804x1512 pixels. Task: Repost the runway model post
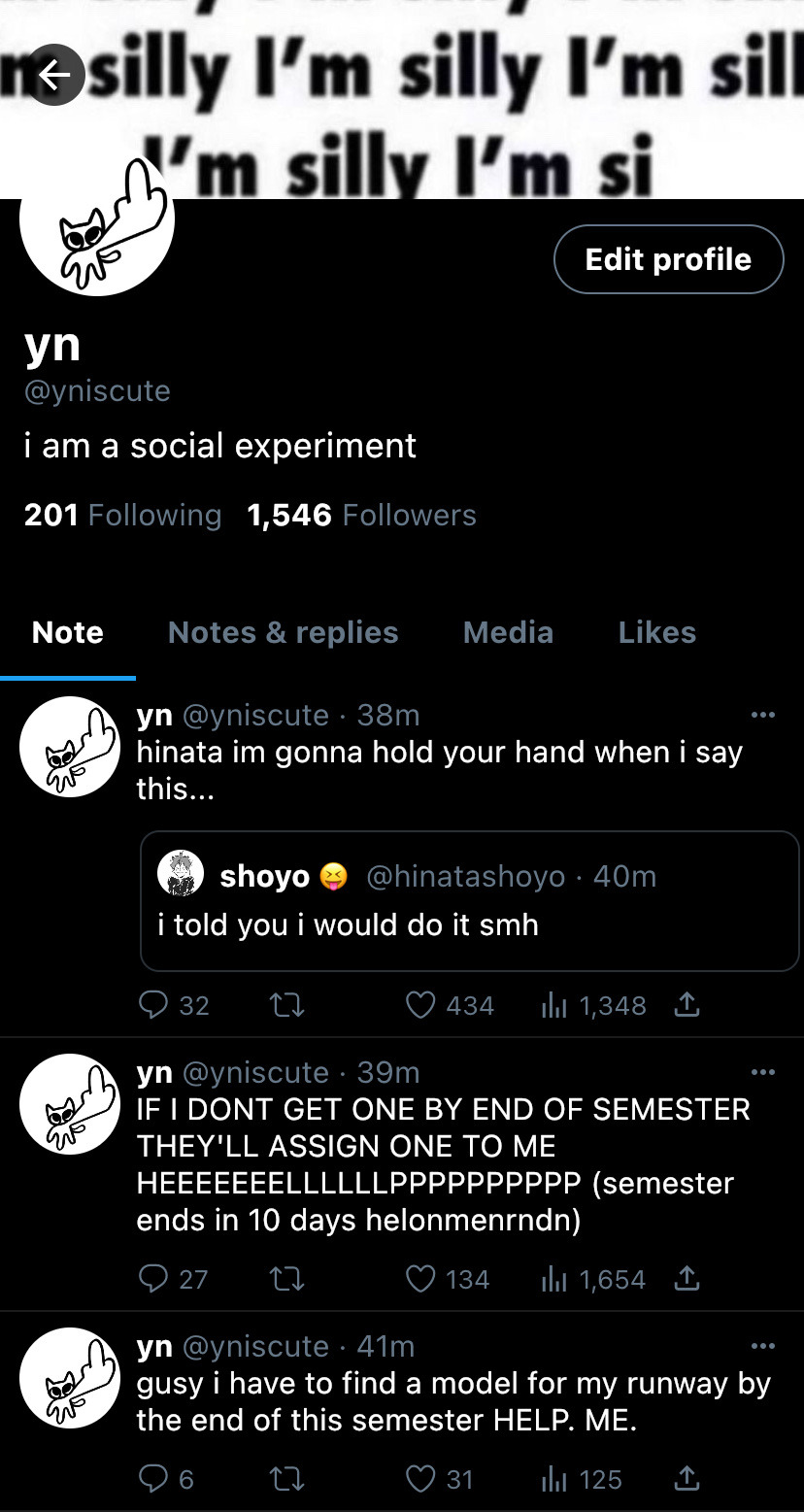pos(286,1479)
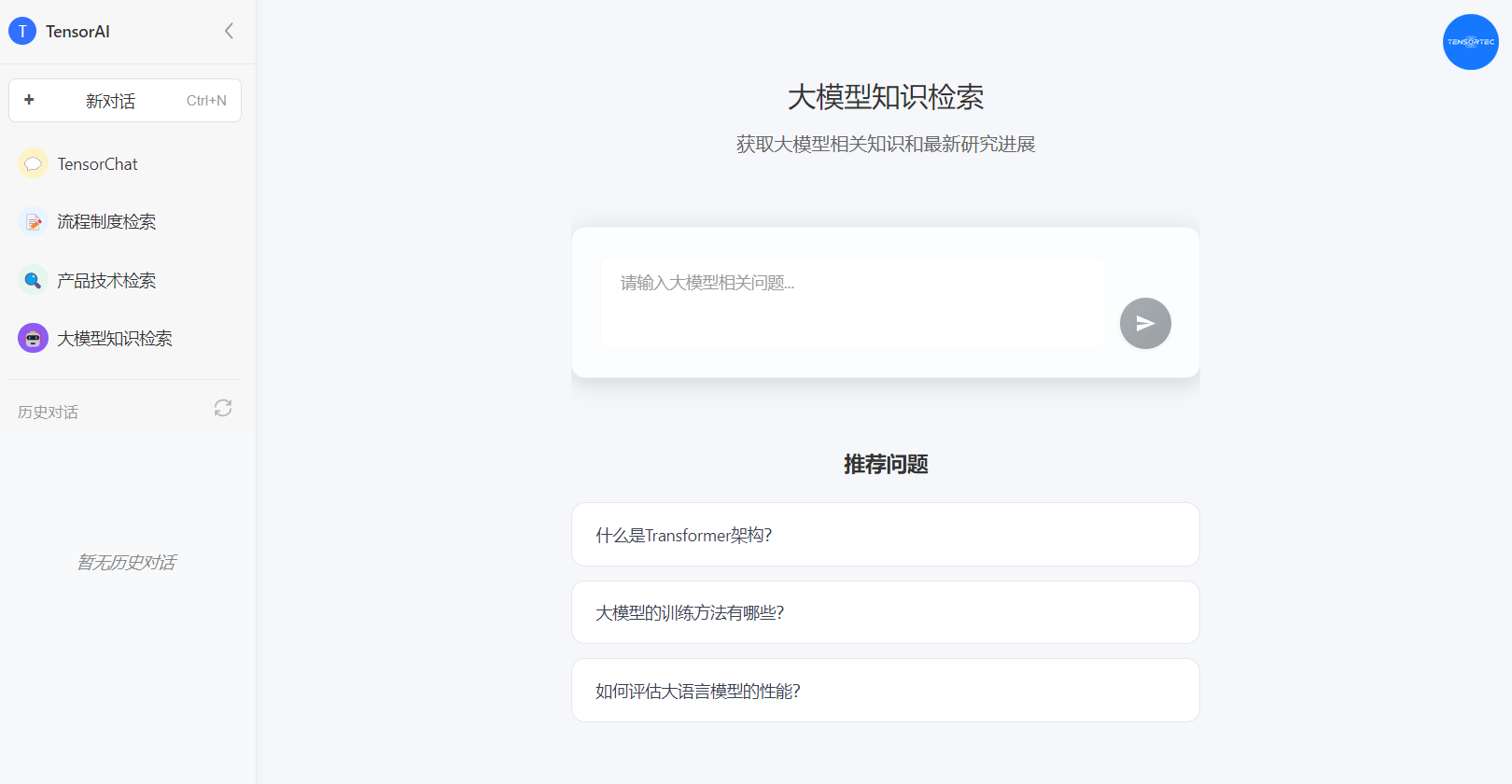Click the plus icon for new chat

coord(29,100)
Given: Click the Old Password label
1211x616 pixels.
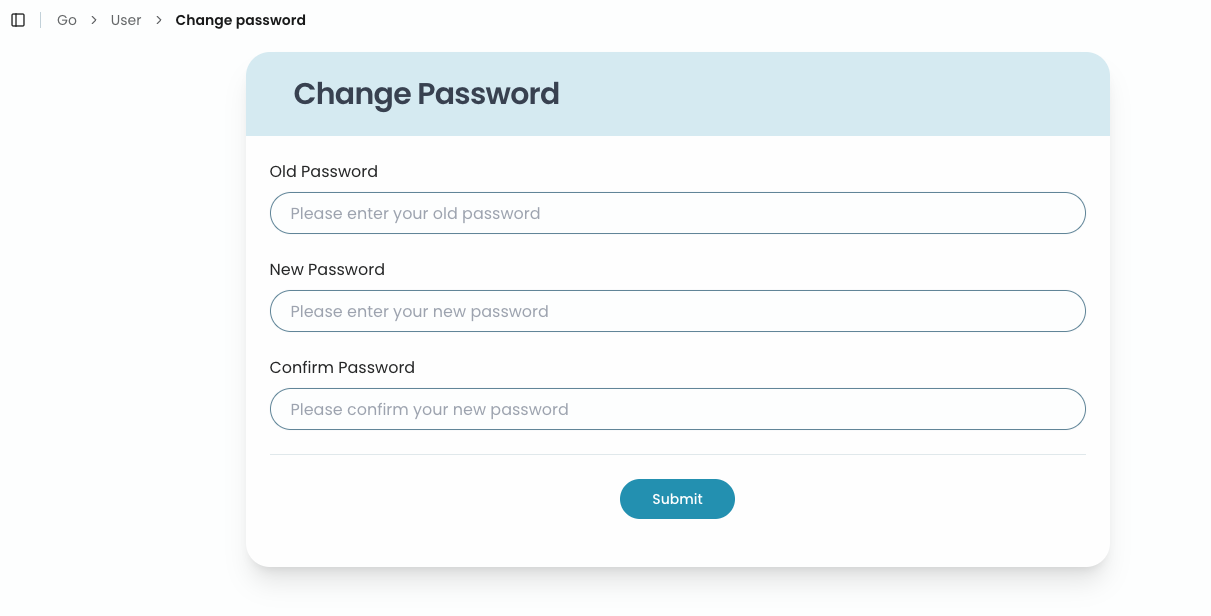Looking at the screenshot, I should coord(323,172).
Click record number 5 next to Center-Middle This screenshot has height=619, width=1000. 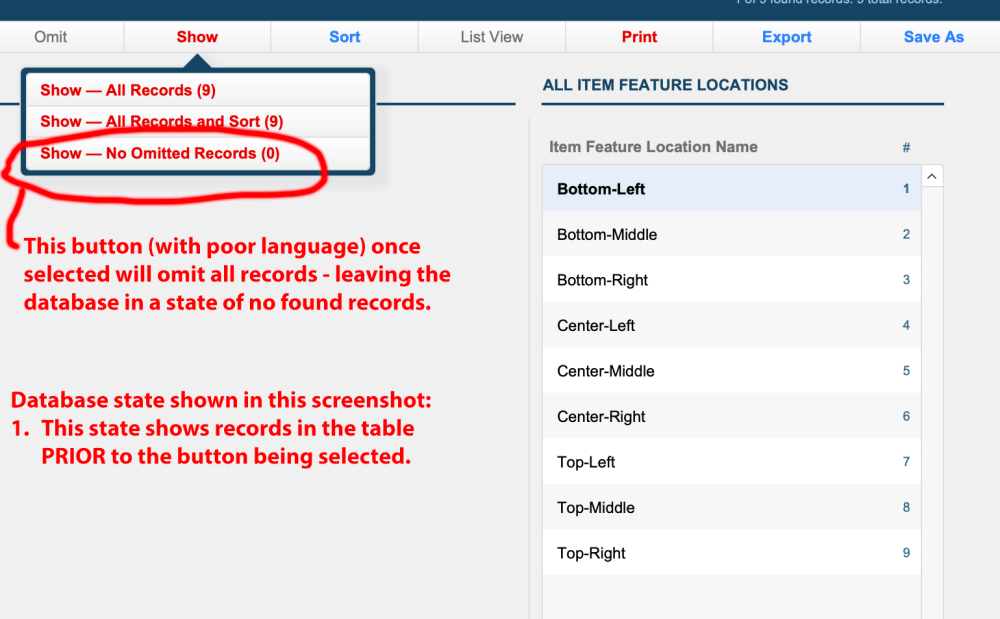tap(905, 370)
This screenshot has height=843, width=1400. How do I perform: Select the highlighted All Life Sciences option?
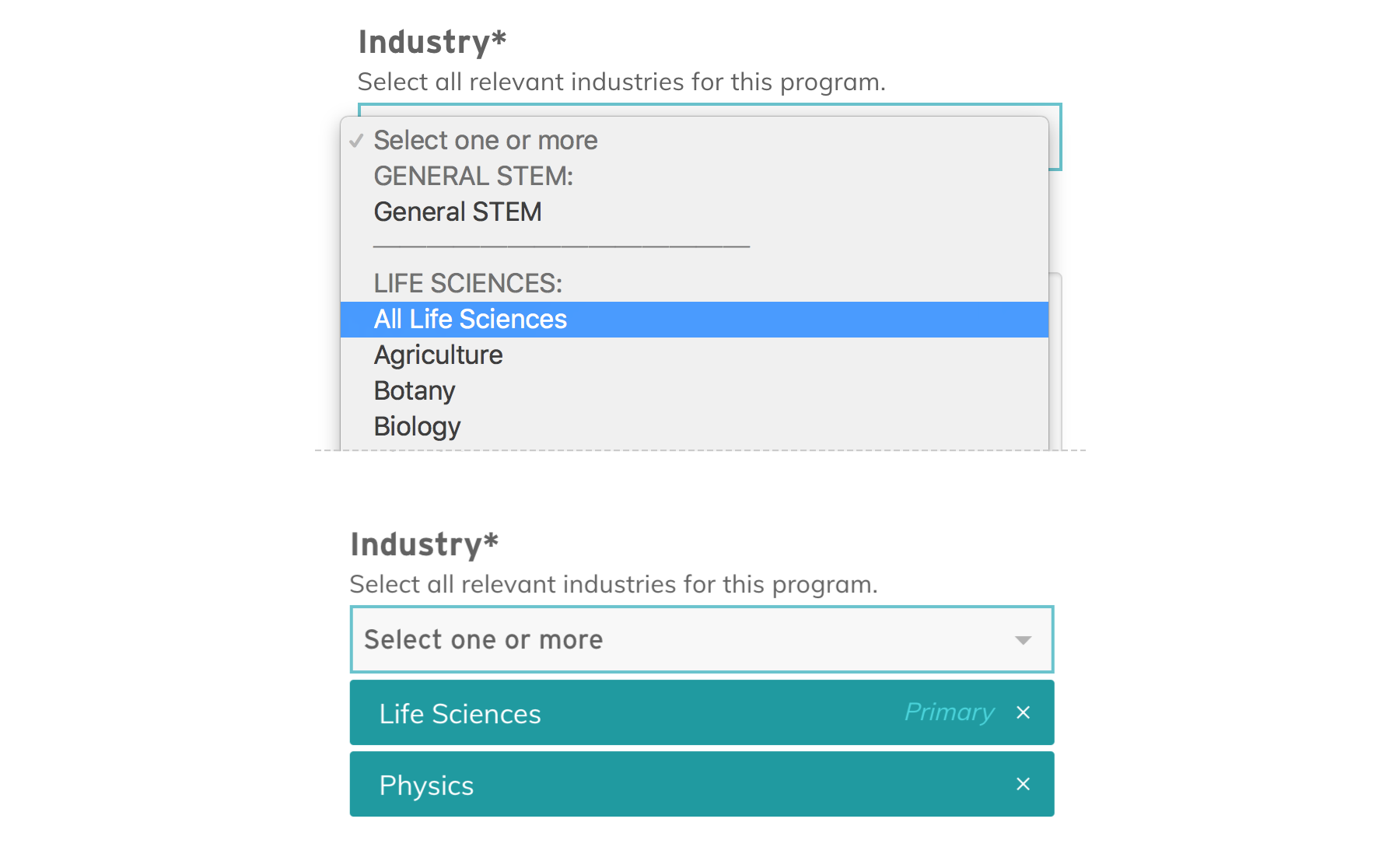470,320
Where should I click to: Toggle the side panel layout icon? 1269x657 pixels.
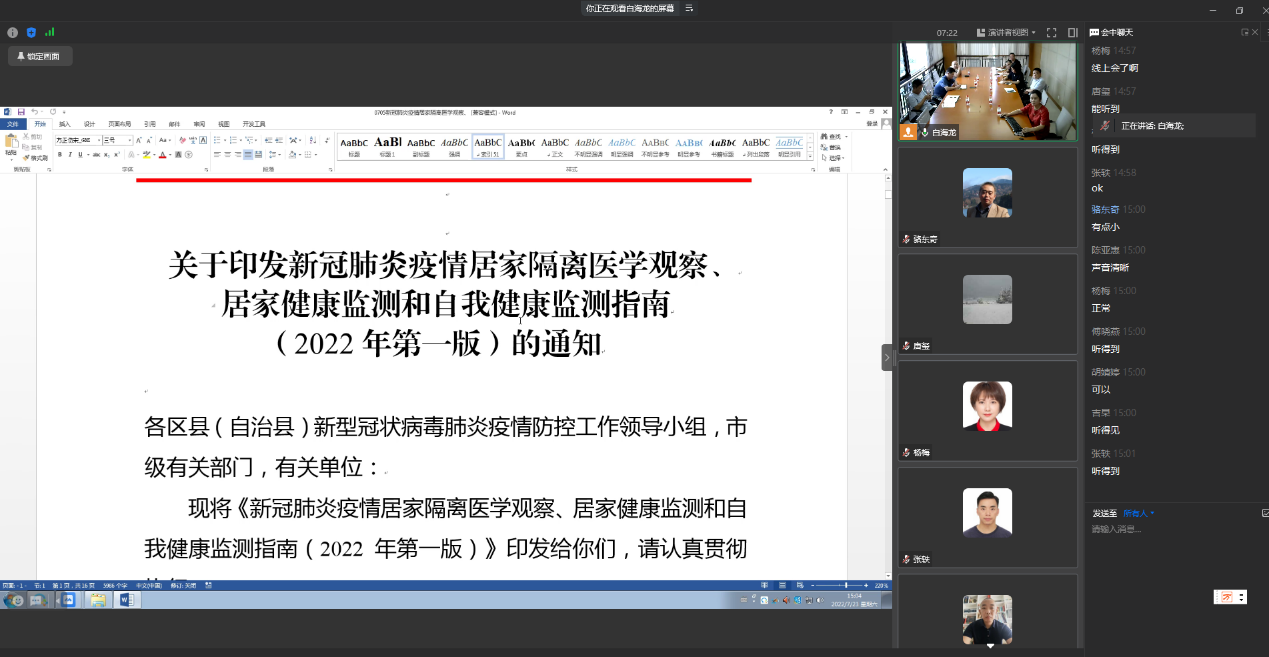coord(1072,33)
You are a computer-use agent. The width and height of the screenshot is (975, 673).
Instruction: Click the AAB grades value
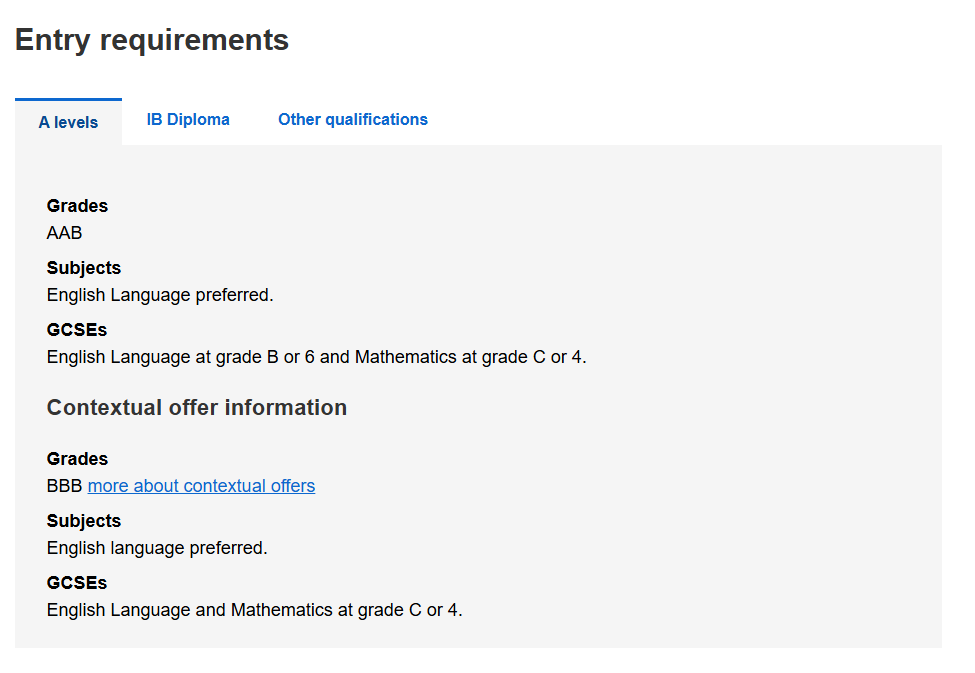(64, 233)
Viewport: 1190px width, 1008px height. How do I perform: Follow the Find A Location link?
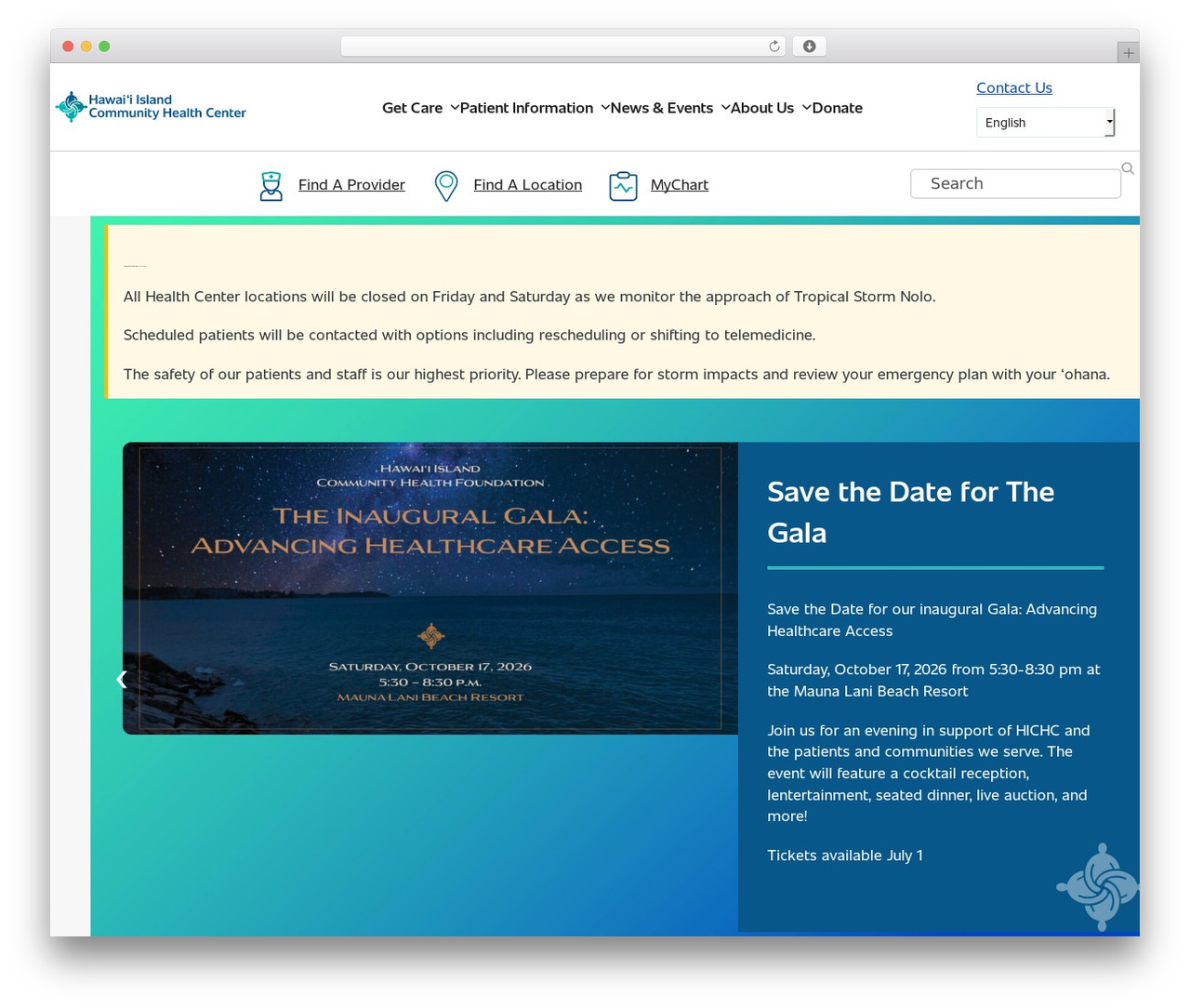pos(527,185)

^^^^

▸ **Your goal**
From the line containing "Instruction: Click the AAB grades value" down to the end of the listing above, every line is to be returned exactly, though the pictures are not.

▸ **Your response**
Instruction: Click the AAB grades value
(64, 233)
Viewport: 1190px width, 1008px height. How do I perform: Follow the Find A Location link?
pos(527,185)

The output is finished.